[Requirement]:
Continue the pull request diff that adds vanilla RNN support to RecurrentPPO, starting right after its last line.

# Excerpted text start

Add vanilla RNN support to RecurrentPPO

docs/guide/examples.rst

@@ -114,6 +114,38 @@ Train a PPO agent with a recurrent policy on the CartPole environment.
      episode_starts = dones
      vec_env.render("human")
 
+
+.. note::
+
+  You can also use a recurrent policy based on vanilla RNNs rather than LSTMs.
+
+
+.. code-block:: python
+
+ import numpy as np
+
+ from sb3_contrib import RecurrentPPO
+
+ policy_kwargs = {"recurrent_layer_type": "rnn"} # The default is "lstm"
+
+ model = RecurrentPPO("MlpLstmPolicy", "CartPole-v1", policy_kwargs=policy_kwargs, verbose=1)
+ model.learn(5000)
+
+ vec_env = model.get_env()
+ obs = vec_env.reset()
+ # Hidden state of the RNN
+ state = None
+ num_envs = 1
+ # Episode start signals are used to reset the rnn state
+ episode_starts = np.ones((num_envs,), dtype=bool)
+ while True:
+     action, state = model.predict(obs, state=state, episode_start=episode_starts, deterministic=True)
+     # Note: vectorized environment resets automatically
+     obs, rewards, dones, info = vec_env.step(action)
+     episode_starts = dones
+     vec_env.render("human")
+
+
 CrossQ
 ------
 

docs/misc/changelog.rst

@@ -3,6 +3,13 @@
 Changelog
 ==========
 
+TBD (2025-06-11)
+--------------------------
+
+New Features:
+^^^^^^^^^^^^^
+- Added support for vanilla RNNs in RecurrentPPO via `recurrent_layer_type` policy_kwargs argument (@gcroci2)
+
 Release 2.6.1a1 (WIP)
 --------------------------
 

docs/modules/ppo_recurrent.rst

@@ -86,6 +86,36 @@ Example
       vec_env.render("human")
 
 
+.. note::
+
+  You can also use a recurrent policy based on vanilla RNNs rather than LSTMs.
+
+
+.. code-block:: python
+
+ import numpy as np
+
+ from sb3_contrib import RecurrentPPO
+
+ policy_kwargs = {"recurrent_layer_type": "rnn"} # The default is "lstm"
+
+ model = RecurrentPPO("MlpLstmPolicy", "CartPole-v1", policy_kwargs=policy_kwargs, verbose=1)
+ model.learn(5000)
+
+ vec_env = model.get_env()
+ obs = vec_env.reset()
+ # Hidden state of the RNN
+ state = None
+ num_envs = 1
+ # Episode start signals are used to reset the rnn state
+ episode_starts = np.ones((num_envs,), dtype=bool)
+ while True:
+     action, state = model.predict(obs, state=state, episode_start=episode_starts, deterministic=True)
+     # Note: vectorized environment resets automatically
+     obs, rewards, dones, info = vec_env.step(action)
+     episode_starts = dones
+     vec_env.render("human")

# Excerpted text end
# Recorded data start

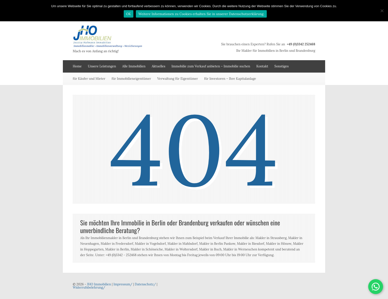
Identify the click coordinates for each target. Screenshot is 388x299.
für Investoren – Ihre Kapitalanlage (230, 79)
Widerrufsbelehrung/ (89, 287)
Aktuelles (158, 66)
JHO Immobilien (99, 284)
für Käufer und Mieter (89, 79)
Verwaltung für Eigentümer (177, 79)
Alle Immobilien (134, 66)
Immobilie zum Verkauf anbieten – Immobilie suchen (210, 66)
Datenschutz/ (145, 284)
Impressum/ (122, 284)
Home (77, 66)
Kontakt (262, 66)
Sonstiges (281, 66)
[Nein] (381, 10)
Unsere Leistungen (102, 66)
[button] (375, 286)
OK (128, 14)
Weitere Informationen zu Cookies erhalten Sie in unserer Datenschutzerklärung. (201, 14)
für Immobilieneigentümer (131, 79)
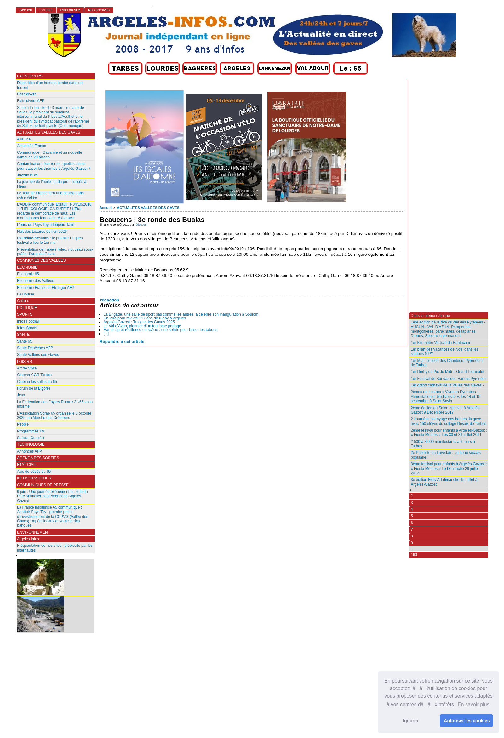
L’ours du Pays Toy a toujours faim (45, 224)
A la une (24, 139)
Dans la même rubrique (430, 315)
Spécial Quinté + (31, 438)
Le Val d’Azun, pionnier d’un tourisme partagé (142, 326)
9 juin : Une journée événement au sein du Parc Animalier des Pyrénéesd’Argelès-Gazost (52, 496)
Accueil (106, 207)
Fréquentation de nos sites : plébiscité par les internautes (55, 547)
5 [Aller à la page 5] (412, 516)
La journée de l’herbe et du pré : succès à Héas (51, 184)
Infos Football (28, 321)
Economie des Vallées (35, 280)
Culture (23, 301)
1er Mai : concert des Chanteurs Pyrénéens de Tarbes (447, 362)
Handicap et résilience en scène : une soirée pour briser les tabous (160, 330)
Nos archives (99, 10)
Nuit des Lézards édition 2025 (42, 231)
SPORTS (24, 314)
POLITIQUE (27, 308)
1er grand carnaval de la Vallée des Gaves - (447, 385)
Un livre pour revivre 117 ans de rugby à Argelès (144, 318)
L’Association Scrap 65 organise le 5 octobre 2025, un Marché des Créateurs (54, 415)
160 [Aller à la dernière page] (414, 554)
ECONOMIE (27, 267)
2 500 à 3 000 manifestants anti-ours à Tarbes (443, 443)
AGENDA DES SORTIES (38, 458)
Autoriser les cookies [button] (467, 720)
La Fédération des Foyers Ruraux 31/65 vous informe (55, 404)
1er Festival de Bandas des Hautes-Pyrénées (449, 378)
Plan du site (70, 10)
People (23, 424)
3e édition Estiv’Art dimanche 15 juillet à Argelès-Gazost (444, 482)
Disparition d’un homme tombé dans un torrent (50, 85)
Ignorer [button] (411, 720)
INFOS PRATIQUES (34, 478)
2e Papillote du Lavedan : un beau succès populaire (446, 454)
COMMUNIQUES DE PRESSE (43, 485)
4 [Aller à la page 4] (412, 509)
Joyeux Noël (27, 175)
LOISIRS (24, 361)
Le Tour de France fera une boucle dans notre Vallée (50, 195)
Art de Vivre (27, 368)
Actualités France (31, 146)
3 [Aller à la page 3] (412, 503)
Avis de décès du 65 (34, 471)
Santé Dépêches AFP (35, 348)
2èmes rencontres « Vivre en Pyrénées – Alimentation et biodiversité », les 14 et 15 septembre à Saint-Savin (445, 396)
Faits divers (26, 94)
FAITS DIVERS (30, 76)
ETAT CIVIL (27, 464)
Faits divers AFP (30, 101)
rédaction (140, 224)
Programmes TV (30, 431)
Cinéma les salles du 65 (37, 382)
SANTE (23, 334)
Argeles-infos (28, 539)
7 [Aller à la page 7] (412, 529)
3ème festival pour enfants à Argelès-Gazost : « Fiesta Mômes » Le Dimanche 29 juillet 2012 (449, 468)
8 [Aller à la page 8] (412, 536)
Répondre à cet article (122, 341)
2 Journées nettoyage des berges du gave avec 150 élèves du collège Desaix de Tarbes (448, 421)
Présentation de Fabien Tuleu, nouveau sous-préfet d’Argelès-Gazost (55, 251)
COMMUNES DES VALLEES (41, 260)
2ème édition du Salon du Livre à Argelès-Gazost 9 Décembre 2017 (446, 410)
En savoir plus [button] (474, 704)
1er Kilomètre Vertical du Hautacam (440, 342)
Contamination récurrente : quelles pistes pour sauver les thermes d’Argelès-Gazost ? (53, 166)
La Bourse (25, 294)
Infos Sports (27, 328)
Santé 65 (24, 341)
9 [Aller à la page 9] (412, 543)
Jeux (21, 395)
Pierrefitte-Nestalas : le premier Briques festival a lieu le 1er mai (50, 240)
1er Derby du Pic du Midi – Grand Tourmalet (447, 371)
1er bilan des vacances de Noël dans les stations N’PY (444, 351)
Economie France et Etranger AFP (45, 287)
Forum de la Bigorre (33, 388)
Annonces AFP (29, 451)
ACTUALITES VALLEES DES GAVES (148, 207)
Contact (45, 10)
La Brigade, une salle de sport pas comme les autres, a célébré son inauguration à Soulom (180, 314)
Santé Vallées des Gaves (38, 354)
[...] (106, 333)
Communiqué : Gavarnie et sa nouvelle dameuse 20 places (49, 154)
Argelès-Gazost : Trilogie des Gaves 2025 (139, 322)
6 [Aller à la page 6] (412, 523)
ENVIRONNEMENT (33, 532)
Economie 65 (28, 274)
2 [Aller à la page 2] (412, 496)
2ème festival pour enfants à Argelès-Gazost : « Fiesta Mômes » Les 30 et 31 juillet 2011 (449, 432)
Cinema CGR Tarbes (34, 375)
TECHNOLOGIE (30, 444)
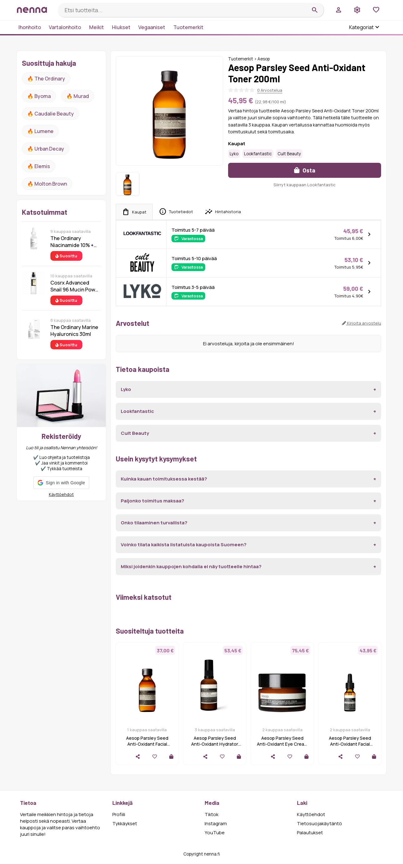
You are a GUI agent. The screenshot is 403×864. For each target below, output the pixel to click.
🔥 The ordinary (46, 78)
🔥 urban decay (45, 148)
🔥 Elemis (38, 166)
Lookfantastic (258, 154)
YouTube (215, 832)
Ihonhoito (29, 27)
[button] (61, 482)
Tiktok (211, 814)
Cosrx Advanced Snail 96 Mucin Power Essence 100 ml (75, 286)
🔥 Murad (77, 96)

# Recorded data end

[Written answer]:
+
 
 Results
 -------

sb3_contrib/common/recurrent/buffers.py

@@ -109,6 +109,7 @@ class RecurrentRolloutBuffer(RolloutBuffer):
         Equivalent to classic advantage when set to 1.
     :param gamma: Discount factor
     :param n_envs: Number of parallel environments
+    :param recurrent_layer_type: Type of recurrent layer ("lstm" or "rnn")
     """
 
     def __init__(
@@ -121,9 +122,11 @@ def __init__(
         gae_lambda: float = 1,
         gamma: float = 0.99,
         n_envs: int = 1,
+        recurrent_layer_type: str = "lstm",
     ):
         self.hidden_state_shape = hidden_state_shape
         self.seq_start_indices, self.seq_end_indices = None, None
+        self.recurrent_layer_type = recurrent_layer_type.lower()
         super().__init__(buffer_size, observation_space, action_space, device, gae_lambda, gamma, n_envs)
 
     def reset(self):
@@ -137,10 +140,25 @@ def add(self, *args, lstm_states: RNNStates, **kwargs) -> None:
         """
         :param hidden_states: LSTM cell and hidden state
         """
-        self.hidden_states_pi[self.pos] = np.array(lstm_states.pi[0].cpu().numpy())
-        self.cell_states_pi[self.pos] = np.array(lstm_states.pi[1].cpu().numpy())
-        self.hidden_states_vf[self.pos] = np.array(lstm_states.vf[0].cpu().numpy())
-        self.cell_states_vf[self.pos] = np.array(lstm_states.vf[1].cpu().numpy())
+        # Actor states
+        if self.recurrent_layer_type == "lstm":
+            # LSTM case: (hidden, cell) tuple
+            self.hidden_states_pi[self.pos] = np.array(lstm_states.pi[0].cpu().numpy())
+            self.cell_states_pi[self.pos] = np.array(lstm_states.pi[1].cpu().numpy())
+        else:
+            # RNN case: single hidden state tensor
+            self.hidden_states_pi[self.pos] = np.array(lstm_states.pi.cpu().numpy())
+            self.cell_states_pi[self.pos] = np.zeros_like(self.hidden_states_pi[self.pos])
+
+        # Critic states
+        if self.recurrent_layer_type == "lstm":
+            # LSTM case: (hidden, cell) tuple
+            self.hidden_states_vf[self.pos] = np.array(lstm_states.vf[0].cpu().numpy())
+            self.cell_states_vf[self.pos] = np.array(lstm_states.vf[1].cpu().numpy())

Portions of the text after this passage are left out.